Text extract.
# My quest for thin blue smoke



## wrybread (Sep 6, 2021)

I've been trying different methods to get thin blue smoke in my MES, and I *think* I finally have it. I was wondering if someone could confirm?

Here's what it looks like now when I open my smoker mid-smoke:








FYI this is what's producing the smoke, with an Amaze-N pellet tube filled 1/4 of the way (with Traeger apple pellets) then turned on it's side inside of the BBQ smoke generation area:







What makes me think I finally have it is that I can breathe this smoke without coughing. Previously when I had lots of smoke in my smoker it would make me cough if I breathed even a little of it.

Also after running my smoker for awhile the inside glass on my smoker is still clean (no creosote).

And big thanks to 

 tallbm
, who told me about adding a fan in this post. I added a little computer fan to the top of my smoker and it instantly changed the smoke from choking to thin and breathable. I might make a better housing for the fan but so far this seems to be working fine.







Hopefully I'm right and that the fan caused  better combustion by sucking more air over the pellets resulting in better smoke.

Thoughts?

I'm getting ready to do a big batch and want to have the smoke reasonably dialed in.


----------



## tallbm (Sep 6, 2021)

wrybread said:


> I've been trying different methods to get thin blue smoke in my MES, and I *think* I finally have it. I was wondering if someone could confirm?

Information supplied.
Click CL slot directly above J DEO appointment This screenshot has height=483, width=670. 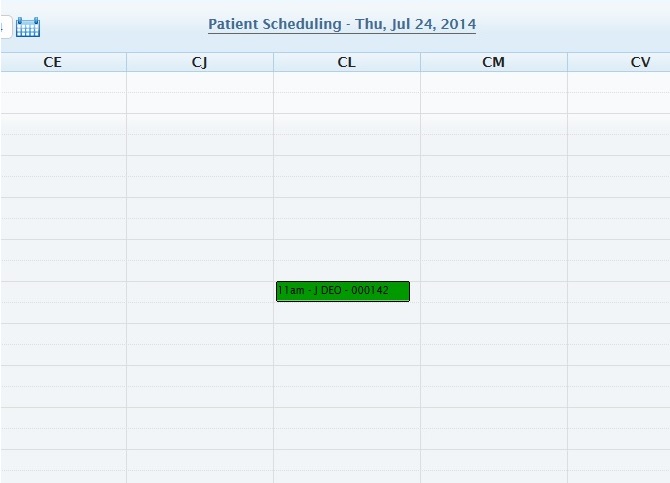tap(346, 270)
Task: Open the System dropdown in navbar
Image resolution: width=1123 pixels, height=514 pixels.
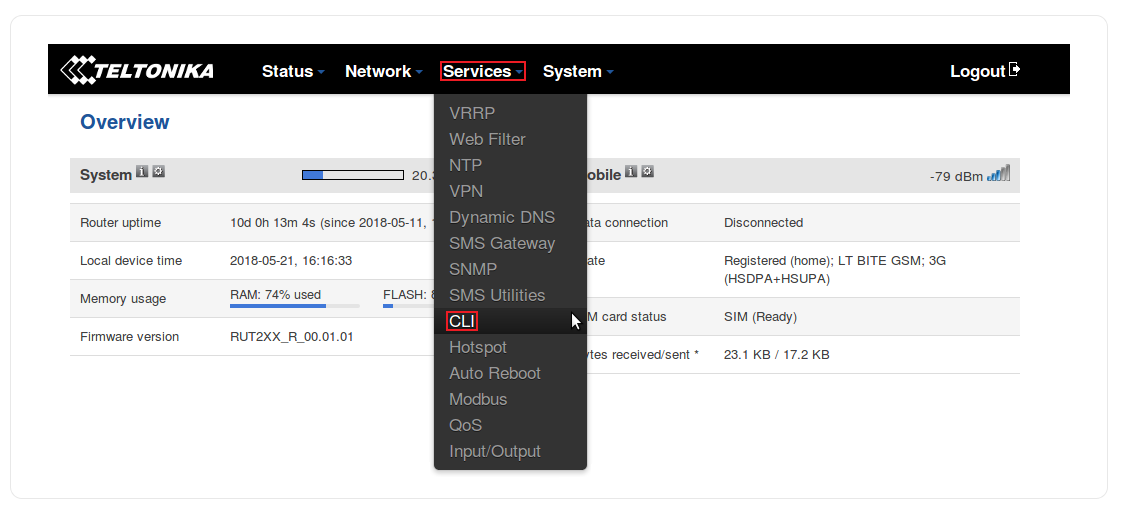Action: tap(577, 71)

Aim. In the forum thread about thin blue smoke, what did wrybread add to the top of the smoker? The lines have nothing to do with the forum thread about thin blue smoke.

Response for this exercise. A little computer fan.